GM’s Cruise seeks California permit for robotaxi fares

“Cruise has hit another important milestone today as the first company to apply for the final state permit required to launch an autonomous ride-hail service in California,” said Prashanthi Raman, head of global government affairs at Cruise.

On Nov. 3, Cruise Founder and Chief Technical Officer Kyle Vogt posted a video of himself taking the first driverless ride in San Francisco in the company’s autonomous car. The company will start using a self-driving version of GM’s electric Chevrolet Bolt.
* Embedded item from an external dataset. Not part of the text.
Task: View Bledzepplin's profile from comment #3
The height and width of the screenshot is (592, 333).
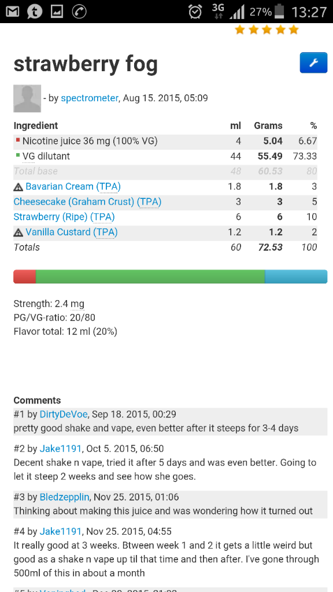Action: coord(65,497)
Cruise’s application requests a permit to use as many as 30 autonomous vehicles in a limited geographic area within San Francisco on public roads between 10 p.m. and 6 a.m. at a top speed limit of 30 miles per hour, according to the application. It’s also seeking to drive in light rain and fog.

Pending the required approvals, Cruise plans to use its four-to-six passenger Origin shuttle for the service as soon as 2023, Ammann said last month.

As Cruise deploys more vehicles and expands the service to other cities, the company expects its costs to drop. Margins are forecast to be about 40 percent with scale, he added.

Ammann has been raising money and preparing to grow in other markets. Cruise sold stakes to SoftBank Vision Fund, Honda Motor Co., investment firm T. Rowe Price Associates Inc. and Microsoft Corp. Cruise also has plans to start a ride hailing service in Dubai in 2023.